Он отвёз её не в обычную больницу, а в закрытую частную клинику, специализирующуюся на комплексной помощи. Всю дорогу он держал её руку, повторяя её же имя, как мантру, боясь, что если перестанет, то тонкая нить, ещё связывающая её с этим миром, порвётся.
---
Очнулась она через сутки. В стерильной, тихой палате. В теле была слабость, а в голове — странная, непривычная тишина, без тумана. Первое, что она увидела, — это его. Он сидел в кресле у окна, склонившись, уткнувшись лицом в сцепленные руки. Он выглядел на десять лет старше. Измождённым, посечённым.
Она слабо пошевелилась. Он мгновенно поднял голову. В его зелёных глазах, обычно таких ясных и холодных, бушевала буря — облегчение, боль, страх, бесконечная усталость.
Они молча смотрели друг на друга. Она первой отвела взгляд, к своим забинтованным запястьям. Стыд, жгучий и горький, накатил на неё волной.
— Прости... — её голос был хриплым шёпотом, едва слышным. — Я... не хотела, чтобы ты... это видел.
Он встал, подошёл к койке, но не садился на край. Он стоял, глядя на неё сверху, и в его лице не было ни упрёка, ни гнева. Только глубокая, бездонная печаль.
— Мне не за что тебя прощать, — сказал он тихо, но очень чётко. — Это я должен просить прощения. Каждый день. За то, что не увидел. За то, что думал, что наши победы на сцене — это пропуск в счастливую жизнь. За то, что загнал тебя в угол собственным эго и нашим общим «огнём». Я сжёг тебя дотла, Настя. И за это я буду просить прощения всю оставшуюся жизнь, если ты позволишь.
Она смотрела на него, и по её исхудавшим щекам медленно потекли слёзы. Не истеричные, а тихие, очищающие.
— Я не... не справилась. Со славой. С вниманием. С тем, чтобы быть «Синицыной». С тем, чтобы быть... твоей. Мне стало страшно. И я... заморозилась. А потом и заморозки не осталось. Осталась только пустота.
Он наконец сел на край кровати, осторожно взял её руку, не задевая бинтов.
— Тогда мы будем оттаивать вместе, — сказал он просто. — Медленно. Не торопясь. Никакой музыки, пока ты не захочешь. Никаких концертов, контрактов, интервью. Только ты. И я. И наше время. Мы заново научимся дышать. Обещаю.
И в его обещании не было пафоса звезды. Была простая, железная решимость человека, который прошёл через ад и нашёл в нём самое важное.
Их отношения не восстановились в тот же миг. Они начали строиться заново. Из пепла. Из тихих разговоров в палате, из его терпеливого присутствия, из её первых, крошечных шагов — съесть ложку супа, выйти на прогулку в сад клиники, позволить Карине приехать в гости.

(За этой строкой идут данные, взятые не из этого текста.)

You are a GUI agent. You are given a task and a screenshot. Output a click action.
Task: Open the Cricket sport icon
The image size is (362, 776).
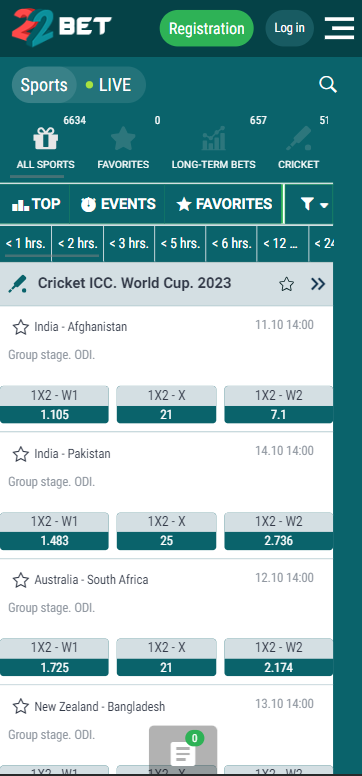tap(299, 139)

Он не давил. Он был рядом. Как скала. И постепенно, очень медленно, в её глазах, кроме пустоты и стыда, стало появляться что-то ещё. Сначала — усталую благодарность. Потом — слабую надежду. А потом, однажды, когда он принёс ей её старый, потрёпанный блокнот (без давления, просто «на всякий случай»), она взяла его, и через несколько дней написала там одну-единственную строчку: «Тишина после бури — тоже музыка».
Она показала ему. Он прочитал, и в его глазах, впервые за долгие недели, блеснула та самая, узнаваемая искра — не триумфа, а глубокого, безмерного уважения и зарождающейся, новой, уже не опаляющей нежности.
Это было начало долгого пути назад — к себе, к жизни, к музыке и друг к другу. Но теперь они шли по нему не несясь вскачь, а держась за руки и чувствуя под ногами каждый камень. Потому что поняли самую главную вещь: их сила была не в огне, а в умении вместе пережить пепелище и найти в нём семена для нового роста.